Separately, the KU Endowment Association last year purchased the Hawker apartment complex at 1011 Missouri Street to help KU meet its student housing needs. As part of the Gateway District project that is renovating the area around David Booth Kansas Memorial Stadium, a private development firm plans to build approximately 400 beds of student housing just east of the stadium.

The idea also comes at a time when some new apartment projects are underway or in the works near the KU campus. Construction work has started on a new apartment project near the intersection of Ninth and Avalon on the former university-owned property that used to house the film production facility known as Oldfather Studios.

Additionally, Lawrence developer Doug Compton — who is leading the Oldfather project — is going through the rezoning process for a piece of property on the eastern edge of the KU campus. Last month, the Lawrence-Douglas County Planning Commission gave preliminary approval for the properties at 1430 an 1432 Ohio Street to be rezoned to a “very high density” zoning category. If given final approval, the rezoning would clear the way for new apartment development on the properties, which are just a couple of blocks from the main KU campus.

Regents will consider approving the affiliation program at their Wednesday meeting. The item is on the board’s consent agenda, which is reserved for items that are expected to receive routine approval.

The Regents also will take up a more traditional student housing item at Wednesday’s meeting.

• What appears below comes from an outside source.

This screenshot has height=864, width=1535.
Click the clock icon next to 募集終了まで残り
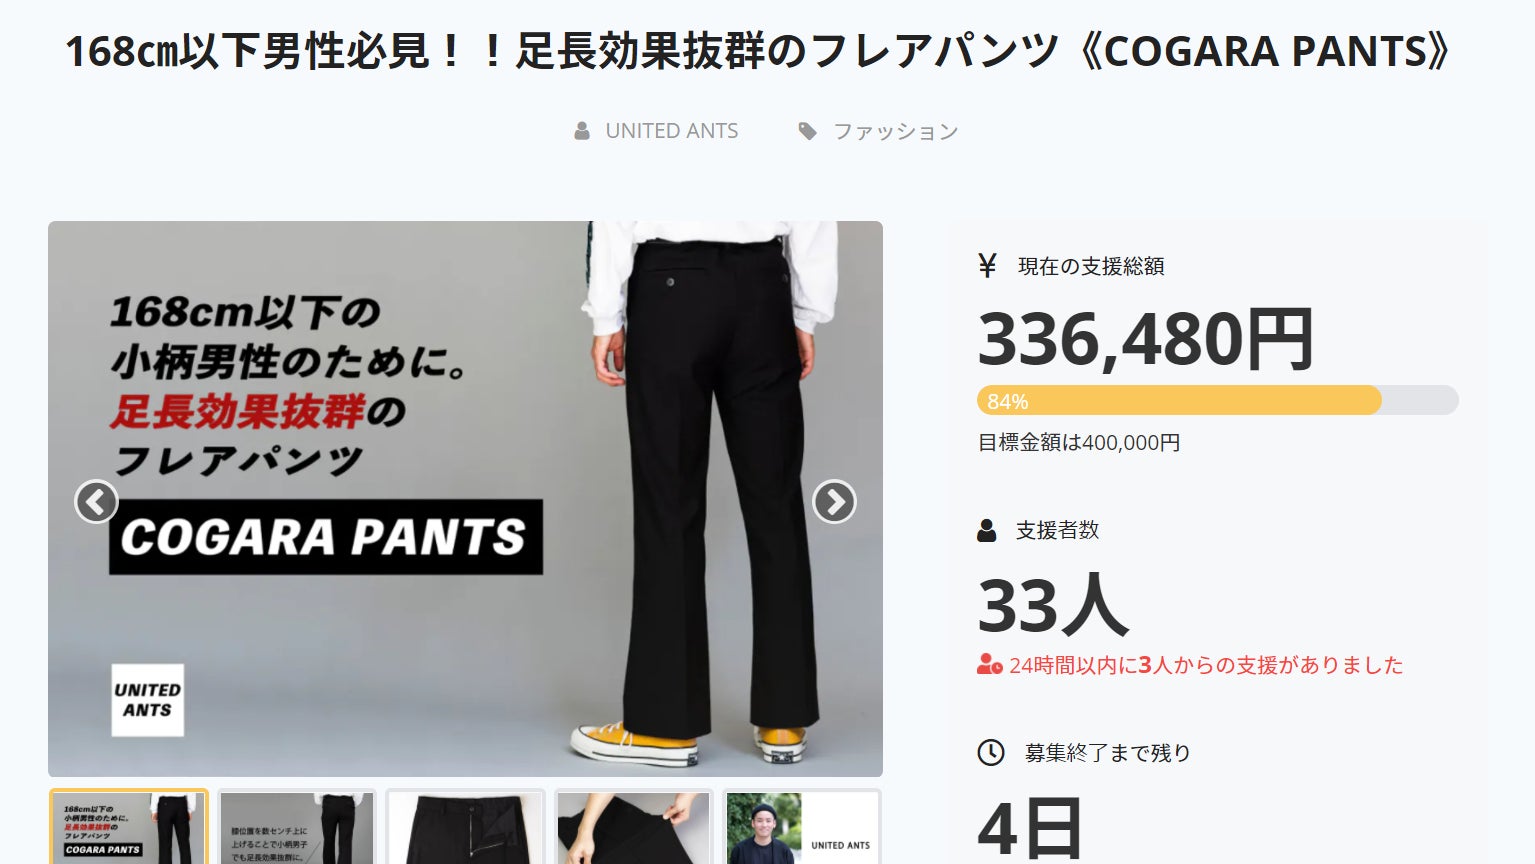coord(990,752)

KU and other other universities are seeking preliminary approval to increase on-campus housing and dining rates for the next school year.

KU is seeking the largest increase among the state’s six Regents universities. The price for a modest two-person room and a limited dining plan would increase by $566 for the year or 4.9%.

In its request to Regents, KU officials said the increase is needed to maintain an adequate reserve fund for the housing operations and to address numerous deferred maintenance projects that have risen to the level of critical needs.

Major projects that are planned for this year and next include foundation repair at Watkins scholarship hall, elevator repairs at Ellsworth and Hashinger halls, and fire alarm repairs at Lewis and Templin halls.

Here’s a look at at the proposed annual rates for a modest two-person dorm room and limited dining plan at each of the Regents universities.

• KU: $11,904, up 4.9%

• Pittsburg State: $9,770, up 4.8%

• Fort Hays State: $9,725, up 4.5%

• Kansas State: $10,700, up 1.7%

• Wichita State: $12,100, up 1.6%

• Emporia State: $10,500, unchanged.

Emporia State’s proposal results in unchanged rates for modest two-person dorm rooms, but will include a 7% to 10% rate decrease for some of its newest rooms. The decreases are part of a revamping of the university’s business model that is attempting to lower student costs by finding efficiencies elsewhere on campus, including the controversial elimination of some programs and faculty.

Regents will receive the rate proposals at Wednesday’s meeting, but won’t vote on the requests. The soonest the Regents would approve rates would be at their December meeting.